Fang Lingchao, Mi Wujuan, Li Yuan, Ai Xiaohan, Bi Yonghong
State Key Laboratory of Freshwater Ecology and Biotechnology, Institute of Hydrobiology, Chinese Academy of Sciences, Wuhan 430072, China; University of Chinese Academy of Sciences, Beijing 100049, China.
State Key Laboratory of Freshwater Ecology and Biotechnology, Institute of Hydrobiology, Chinese Academy of Sciences, Wuhan 430072, China.
J Environ Sci (China). 2025 Nov;157:111-122. doi: 10.1016/j.jes.2025.01.004. Epub 2025 Jan 11.

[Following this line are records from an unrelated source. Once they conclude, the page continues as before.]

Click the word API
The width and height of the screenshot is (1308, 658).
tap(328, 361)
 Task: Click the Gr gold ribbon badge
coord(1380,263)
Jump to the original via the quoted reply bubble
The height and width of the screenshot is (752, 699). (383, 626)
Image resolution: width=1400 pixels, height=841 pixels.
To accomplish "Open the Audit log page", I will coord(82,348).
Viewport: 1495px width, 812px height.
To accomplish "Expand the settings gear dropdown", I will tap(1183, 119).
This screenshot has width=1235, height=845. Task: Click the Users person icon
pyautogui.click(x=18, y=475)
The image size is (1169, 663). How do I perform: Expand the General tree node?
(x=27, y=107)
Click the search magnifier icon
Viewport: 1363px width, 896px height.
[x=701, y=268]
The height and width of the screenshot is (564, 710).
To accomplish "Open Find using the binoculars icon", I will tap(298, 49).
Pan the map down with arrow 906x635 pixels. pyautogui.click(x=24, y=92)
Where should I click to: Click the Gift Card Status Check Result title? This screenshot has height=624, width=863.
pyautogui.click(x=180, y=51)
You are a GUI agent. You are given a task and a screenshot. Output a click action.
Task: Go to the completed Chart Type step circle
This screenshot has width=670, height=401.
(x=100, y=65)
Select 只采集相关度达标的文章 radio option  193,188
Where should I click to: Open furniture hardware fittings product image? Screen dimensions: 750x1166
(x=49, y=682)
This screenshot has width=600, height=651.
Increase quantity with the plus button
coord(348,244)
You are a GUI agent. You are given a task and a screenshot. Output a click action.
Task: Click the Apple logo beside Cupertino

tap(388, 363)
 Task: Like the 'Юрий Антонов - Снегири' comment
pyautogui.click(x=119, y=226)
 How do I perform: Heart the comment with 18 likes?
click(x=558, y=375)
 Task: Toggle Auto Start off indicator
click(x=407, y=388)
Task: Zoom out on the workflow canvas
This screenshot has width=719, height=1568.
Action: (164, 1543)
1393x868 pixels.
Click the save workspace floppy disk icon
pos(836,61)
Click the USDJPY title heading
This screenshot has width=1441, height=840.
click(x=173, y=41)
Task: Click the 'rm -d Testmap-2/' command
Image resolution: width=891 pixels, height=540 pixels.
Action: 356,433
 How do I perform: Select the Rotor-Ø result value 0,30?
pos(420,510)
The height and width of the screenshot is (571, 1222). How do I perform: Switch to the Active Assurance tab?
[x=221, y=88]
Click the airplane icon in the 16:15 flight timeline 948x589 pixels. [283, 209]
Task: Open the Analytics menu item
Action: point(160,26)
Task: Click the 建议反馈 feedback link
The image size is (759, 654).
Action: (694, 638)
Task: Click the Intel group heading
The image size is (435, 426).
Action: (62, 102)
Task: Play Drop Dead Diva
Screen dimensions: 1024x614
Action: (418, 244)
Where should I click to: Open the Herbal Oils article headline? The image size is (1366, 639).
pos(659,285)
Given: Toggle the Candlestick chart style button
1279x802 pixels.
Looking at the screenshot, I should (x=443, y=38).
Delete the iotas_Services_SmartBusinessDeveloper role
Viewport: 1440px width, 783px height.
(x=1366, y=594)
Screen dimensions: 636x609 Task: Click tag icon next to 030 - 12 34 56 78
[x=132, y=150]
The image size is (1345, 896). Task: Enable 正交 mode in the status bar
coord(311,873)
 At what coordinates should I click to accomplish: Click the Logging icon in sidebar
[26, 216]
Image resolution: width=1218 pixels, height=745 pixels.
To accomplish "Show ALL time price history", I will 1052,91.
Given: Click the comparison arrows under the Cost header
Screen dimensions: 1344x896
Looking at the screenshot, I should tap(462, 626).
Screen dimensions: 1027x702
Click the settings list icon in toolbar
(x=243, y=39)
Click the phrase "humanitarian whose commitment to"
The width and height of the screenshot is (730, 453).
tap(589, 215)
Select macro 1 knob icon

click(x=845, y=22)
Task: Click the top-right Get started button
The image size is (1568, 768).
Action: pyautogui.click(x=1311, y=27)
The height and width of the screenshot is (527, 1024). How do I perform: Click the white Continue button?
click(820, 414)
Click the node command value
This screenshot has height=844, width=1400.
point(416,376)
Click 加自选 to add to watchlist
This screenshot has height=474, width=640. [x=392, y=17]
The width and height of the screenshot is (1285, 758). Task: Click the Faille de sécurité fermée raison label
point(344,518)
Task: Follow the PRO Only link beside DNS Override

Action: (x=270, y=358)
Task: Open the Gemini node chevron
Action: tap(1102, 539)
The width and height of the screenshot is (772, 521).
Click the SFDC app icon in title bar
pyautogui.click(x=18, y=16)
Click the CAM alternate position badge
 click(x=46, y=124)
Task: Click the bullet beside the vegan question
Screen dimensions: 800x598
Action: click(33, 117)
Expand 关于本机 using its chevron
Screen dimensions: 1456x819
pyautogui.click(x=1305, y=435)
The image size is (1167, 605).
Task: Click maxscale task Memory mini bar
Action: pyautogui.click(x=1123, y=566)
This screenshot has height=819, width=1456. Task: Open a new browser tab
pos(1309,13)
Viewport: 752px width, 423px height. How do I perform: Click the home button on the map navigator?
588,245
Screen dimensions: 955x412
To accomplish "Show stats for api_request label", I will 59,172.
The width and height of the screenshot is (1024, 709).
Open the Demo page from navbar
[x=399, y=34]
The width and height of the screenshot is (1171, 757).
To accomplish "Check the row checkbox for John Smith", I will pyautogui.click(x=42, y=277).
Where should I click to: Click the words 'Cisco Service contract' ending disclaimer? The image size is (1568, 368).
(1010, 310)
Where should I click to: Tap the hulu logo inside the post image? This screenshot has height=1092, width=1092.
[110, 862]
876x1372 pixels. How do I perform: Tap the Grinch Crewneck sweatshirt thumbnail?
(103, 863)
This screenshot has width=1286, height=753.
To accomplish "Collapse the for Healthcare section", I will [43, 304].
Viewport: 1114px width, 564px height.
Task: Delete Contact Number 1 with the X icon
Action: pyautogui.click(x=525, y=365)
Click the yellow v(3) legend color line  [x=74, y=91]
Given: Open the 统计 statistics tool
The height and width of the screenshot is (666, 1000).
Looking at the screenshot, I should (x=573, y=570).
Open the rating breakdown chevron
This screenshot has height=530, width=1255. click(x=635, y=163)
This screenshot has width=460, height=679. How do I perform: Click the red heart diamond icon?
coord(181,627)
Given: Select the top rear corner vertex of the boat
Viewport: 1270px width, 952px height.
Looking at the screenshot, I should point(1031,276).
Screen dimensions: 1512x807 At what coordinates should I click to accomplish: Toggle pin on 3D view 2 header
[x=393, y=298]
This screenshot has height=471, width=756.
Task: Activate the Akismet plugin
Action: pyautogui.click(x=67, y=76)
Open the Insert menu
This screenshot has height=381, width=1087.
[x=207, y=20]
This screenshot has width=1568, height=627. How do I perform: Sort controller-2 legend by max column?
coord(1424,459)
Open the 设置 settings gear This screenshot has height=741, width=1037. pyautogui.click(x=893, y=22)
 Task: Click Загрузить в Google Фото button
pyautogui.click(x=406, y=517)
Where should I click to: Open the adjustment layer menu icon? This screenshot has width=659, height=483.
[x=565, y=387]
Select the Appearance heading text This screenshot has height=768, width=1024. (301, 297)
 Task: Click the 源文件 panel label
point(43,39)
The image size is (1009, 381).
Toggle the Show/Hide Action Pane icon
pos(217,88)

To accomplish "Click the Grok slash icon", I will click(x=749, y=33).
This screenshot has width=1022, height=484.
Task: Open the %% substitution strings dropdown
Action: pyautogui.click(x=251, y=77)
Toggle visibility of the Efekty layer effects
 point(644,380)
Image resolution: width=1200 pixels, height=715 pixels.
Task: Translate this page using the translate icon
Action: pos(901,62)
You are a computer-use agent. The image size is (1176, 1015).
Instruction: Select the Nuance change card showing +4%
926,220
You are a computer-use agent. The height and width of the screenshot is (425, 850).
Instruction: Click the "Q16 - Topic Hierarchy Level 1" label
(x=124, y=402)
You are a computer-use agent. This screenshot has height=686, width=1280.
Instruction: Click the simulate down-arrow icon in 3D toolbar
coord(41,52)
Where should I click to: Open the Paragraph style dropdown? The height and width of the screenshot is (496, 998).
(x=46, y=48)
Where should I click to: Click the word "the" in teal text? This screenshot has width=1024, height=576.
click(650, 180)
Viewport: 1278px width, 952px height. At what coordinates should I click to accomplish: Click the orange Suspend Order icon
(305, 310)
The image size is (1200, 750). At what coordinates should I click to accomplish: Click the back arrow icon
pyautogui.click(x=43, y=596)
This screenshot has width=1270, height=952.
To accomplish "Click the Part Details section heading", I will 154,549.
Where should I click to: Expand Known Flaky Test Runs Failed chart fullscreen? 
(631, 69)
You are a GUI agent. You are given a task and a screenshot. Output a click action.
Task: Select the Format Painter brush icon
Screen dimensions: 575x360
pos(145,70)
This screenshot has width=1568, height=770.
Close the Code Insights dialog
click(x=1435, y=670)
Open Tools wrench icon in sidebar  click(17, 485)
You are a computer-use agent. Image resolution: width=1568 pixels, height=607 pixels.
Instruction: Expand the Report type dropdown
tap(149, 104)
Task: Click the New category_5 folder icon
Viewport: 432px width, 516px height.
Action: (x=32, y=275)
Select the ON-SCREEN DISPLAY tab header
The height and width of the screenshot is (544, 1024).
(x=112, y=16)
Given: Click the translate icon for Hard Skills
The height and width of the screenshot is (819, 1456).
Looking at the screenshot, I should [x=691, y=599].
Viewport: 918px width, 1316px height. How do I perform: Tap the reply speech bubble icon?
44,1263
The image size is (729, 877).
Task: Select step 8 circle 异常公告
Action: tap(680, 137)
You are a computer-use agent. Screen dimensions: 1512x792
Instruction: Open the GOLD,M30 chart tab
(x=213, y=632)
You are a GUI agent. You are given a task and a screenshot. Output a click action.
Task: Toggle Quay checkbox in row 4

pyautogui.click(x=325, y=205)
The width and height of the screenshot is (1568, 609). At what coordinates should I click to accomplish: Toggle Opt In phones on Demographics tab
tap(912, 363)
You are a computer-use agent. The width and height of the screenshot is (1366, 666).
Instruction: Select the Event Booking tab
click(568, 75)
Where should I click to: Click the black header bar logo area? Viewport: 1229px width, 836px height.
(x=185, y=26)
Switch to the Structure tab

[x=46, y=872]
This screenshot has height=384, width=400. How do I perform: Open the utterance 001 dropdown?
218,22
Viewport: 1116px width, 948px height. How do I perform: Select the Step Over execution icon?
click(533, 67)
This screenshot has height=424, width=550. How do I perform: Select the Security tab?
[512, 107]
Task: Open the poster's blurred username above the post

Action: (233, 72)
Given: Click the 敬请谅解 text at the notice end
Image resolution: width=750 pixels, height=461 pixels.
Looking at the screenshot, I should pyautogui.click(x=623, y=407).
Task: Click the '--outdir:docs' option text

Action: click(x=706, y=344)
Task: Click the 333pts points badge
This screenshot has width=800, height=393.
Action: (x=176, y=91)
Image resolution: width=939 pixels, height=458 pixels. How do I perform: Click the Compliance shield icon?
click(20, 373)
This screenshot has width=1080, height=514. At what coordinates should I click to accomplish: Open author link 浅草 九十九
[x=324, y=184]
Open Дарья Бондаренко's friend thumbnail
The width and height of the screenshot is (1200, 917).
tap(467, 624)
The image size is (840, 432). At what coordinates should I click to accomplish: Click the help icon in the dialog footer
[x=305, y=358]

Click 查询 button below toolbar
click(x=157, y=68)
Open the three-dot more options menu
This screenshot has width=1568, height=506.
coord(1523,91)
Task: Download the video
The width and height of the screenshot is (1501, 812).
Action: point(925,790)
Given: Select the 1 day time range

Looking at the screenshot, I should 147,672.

Water level fluctuations (WLFs) constituted a dominant factor controlling the structure and function of freshwater ecosystems but the mechanism of WLFs on phytoplankton community structure was still unknown. We investigated the characteristics of phytoplankton community structure in Xiangxi Bay from January 2017 to December 2020. Results indicated water level (WL) of the Three Gorges Reservoir was divided into four distinct stages: the decreasing stage (DS), the low water level stage (LS), the storage stage (SS), and the high water level stage (HS). Notably, Cyanophyta predominated during the LS, with Microcystis sp. being the dominant species. Bacillariophyta was predominant in other three WL stages, with Melosira sp. and Cyclotella sp. as the dominant species. The highest biomass appeared in LS, whereas the lowest appeared in HS. Moreover, alpha diversity appeared to be lower in both HS and LS compared to DS and SS. Redundancy analysis showed WL as the key driver of phytoplankton community. Partial least squares path model analyses demonstrated that WL not only altered chemical factors (path coefficient = -0.62, P < 0.01), thereby leading to changes in phytoplankton biomass (path coefficient = 0.56, P < 0.01), but also changed the physical factors (path coefficient = -0.69, P < 0.01) and consequently had an impact on phytoplankton biomass (path coefficient = 0.33, P < 0.01). Furthermore, WL influenced phytoplankton diversity by altering chemical and physical factors. In conclusion, WL was an important factor influencing phytoplankton community, which implied that reservoir operation was the potential strategy to regulate phytoplankton communities.
水位波动是控制淡水生态系统结构和功能的主要因素,但水位波动对浮游植物群落结构的影响机制尚不清楚。我们调查了2017年1月至2020年12月香溪河库湾浮游植物群落结构特征。结果表明,三峡水库水位分为四个不同阶段:下降期(DS)、低水位期(LS)、蓄水期(SS)和高水位期(HS)。值得注意的是,在低水位期蓝藻占优势,微囊藻属为优势种。硅藻在其他三个水位阶段占优势,优势种为直链藻属和小环藻属。生物量最高出现在低水位期,最低出现在高水位期。此外,与下降期和蓄水期相比,高水位期和低水位期的α多样性似乎较低。冗余分析表明水位是浮游植物群落的关键驱动因素。偏最小二乘路径模型分析表明,水位不仅改变化学因子(路径系数=-0.62,P<0.01),从而导致浮游植物生物量变化(路径系数=0.56,P<0.01),还改变物理因子(路径系数=-0.69,P<0.01),进而对浮游植物生物量产生影响(路径系数=0.33,P<0.01)。此外,水位通过改变化学和物理因子影响浮游植物多样性。总之,水位是影响浮游植物群落的重要因素,这意味着水库调度是调节浮游植物群落的潜在策略。